Panhandling complaints double in Ashland

Police say there is little they can do; 'aggressive' begging is not against the law

ASHLAND — Police here have received twice as many reports of disorderly conduct downtown this summer as they did last summer, largely because of an increase in aggressive panhandling in the Plaza, the police chief said last week.

A handful of business owners and residents have expressed alarm at the increase in aggressive panhandling downtown, Ashland Police Chief Terry Holderness said.

"We always have had a certain amount of panhandlers but, for whatever reason, this year there are several groups who are being more rude and obnoxious," Holderness said. "When people don't give them things, or even when they do, they yell obscenities at them or make lewd comments."

Last year, between May 1 and Aug. 15, police received 18 reports of disorderly conduct downtown, and five of the reports resulted in cases, meaning officers wrote reports on the incidents and likely arrested someone involved, Holderness said.

This summer, during the same time period, police took 36 reports of disorderly conduct downtown, and 12 of those resulted in cases, he said.

A handful of panhandlers, many of whom appear to be mentally ill, is responsible for the bulk of the complaints, Holderness said.

Police also issued a record number of non-traffic-related citations downtown in May and June, mainly for drug- and alcohol-related crimes or city code violations, which include urinating in public or blocking sidewalks, he said.

Holderness said he's aware of the problem, but there's little police can do about most of the aggressive panhandling complaints, because there is no law against aggressive panhandling in Oregon.

He has increased both uniformed and plainclothes patrols in the downtown area.

On the city's website, Holderness posted a letter he wrote to a group of concerned residents earlier this month.

"We are limited by Oregon law as to how we can handle certain situations," he wrote. "There is no law in Oregon against 'aggressive panhandling.' However, panhandlers cannot be so aggressive that they violate laws against disorderly conduct or harassment. Unfortunately, simply being rude or obnoxious, which is the complaint we most often receive, is not covered under 'disorderly conduct' or 'harassment.' "

Panhandling, being homeless and loitering on public property is legal in Oregon, as long as people don't block others from walking down sidewalks, he said.

Oftentimes, police respond to reports of aggressive panhandling and find that no crime has occurred, Holderness said. In order for someone to be cited for disorderly conduct or harassment, the person generally has to be physically confrontational or be acting in a way that is intended to provoke physical confrontation, he said.

"If people are standing around making lewd comments or annoying people or being bizarre, there's not a lot we can do about it, unless they're physically threatening people or they're unable to care for themselves because they're severely mentally ill," Holderness said.

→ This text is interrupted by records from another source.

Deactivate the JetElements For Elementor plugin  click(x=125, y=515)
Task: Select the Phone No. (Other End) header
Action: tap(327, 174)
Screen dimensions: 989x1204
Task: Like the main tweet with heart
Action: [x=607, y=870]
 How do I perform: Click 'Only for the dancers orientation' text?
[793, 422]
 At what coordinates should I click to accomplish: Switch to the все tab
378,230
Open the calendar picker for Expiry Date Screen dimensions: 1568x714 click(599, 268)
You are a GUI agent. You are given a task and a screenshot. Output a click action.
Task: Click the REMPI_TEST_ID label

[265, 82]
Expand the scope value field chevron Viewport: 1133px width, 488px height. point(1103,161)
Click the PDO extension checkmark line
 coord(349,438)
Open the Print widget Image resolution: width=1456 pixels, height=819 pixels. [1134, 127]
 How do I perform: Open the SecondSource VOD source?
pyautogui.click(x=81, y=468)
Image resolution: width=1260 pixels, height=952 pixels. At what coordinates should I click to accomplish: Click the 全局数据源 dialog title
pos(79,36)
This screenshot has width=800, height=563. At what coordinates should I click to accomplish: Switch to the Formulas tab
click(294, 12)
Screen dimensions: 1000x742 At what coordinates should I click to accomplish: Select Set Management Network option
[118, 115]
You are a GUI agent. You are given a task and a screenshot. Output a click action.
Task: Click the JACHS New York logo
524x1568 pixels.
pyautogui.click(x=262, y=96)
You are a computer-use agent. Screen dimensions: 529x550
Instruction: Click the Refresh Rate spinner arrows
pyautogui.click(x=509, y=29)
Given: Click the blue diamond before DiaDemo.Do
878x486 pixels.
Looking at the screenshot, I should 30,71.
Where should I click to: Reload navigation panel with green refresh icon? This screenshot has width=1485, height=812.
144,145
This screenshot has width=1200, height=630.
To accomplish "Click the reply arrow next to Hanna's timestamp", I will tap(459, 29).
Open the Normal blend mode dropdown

The number of panhandlers downtown appears to have increased slightly this summer, for reasons that are unclear, he said.

Ola Hijazi, who was visiting Ashland Tuesday from Lebanon, said the panhandlers made her feel uncomfortable and that she noticed more transients on the streets than last summer.

"I don't like it," she said. "It gives people a bad view of the city. There are so many vagabonds here, it's becoming like some cities in Southern California."

Mayor John Stromberg said he receives letters from business owners and tourists on the issue.

"I know store owners who feel like they're losing business or people who come visit and are insulted," he said. "Sometimes I get letters from people who say, 'I'm not coming back.' "

While Stromberg said he understands the concern over aggressive panhandlers, the city doesn't have much authority over the issue.

"It's an inherent part of our democracy that we tolerate people who do things that are not actually physically dangerous to us," he said.

Several business owners said aggressive panhandlers, who often camp out in front of shops on the Plaza, hurt sales.

"I think it definitely does drive away business," said Mitch Walzer, owner of Yummy Monkey Popcorn downtown. "I wish there was a solution, because a lot of these people need support. Although some of them are homeless by choice, a lot of them would like to be doing something else, other than panhandling, but there's not a lot of opportunity here."

Timothy Kennedy, who plays guitar for money downtown, said he started panhandling after a stint in the military. He said he doesn't like it when he sees fellow panhandlers become aggressive.

"It scares people, so of course they're going to give money, but it's not right," he said. "I'm just sitting here minding my own business and if people want to give me money, they can." He said panhandlers often become aggressive because they are desperate for money or mentally ill.

Dza Walsh, who hangs out with a group of homeless teens downtown, said not only do panhandlers make some tourists and residents uncomfortable — passers-by can unnerve panhandlers, too.

"A lot of times they judge us or say mean things," she said. "We're people as well and we try just as hard. This is the only thing we can do to get food."

Although some people panhandle by choice, Walsh said she'd prefer to be doing something else.

"If someone gave me the opportunity to do work, I'd take it," she said.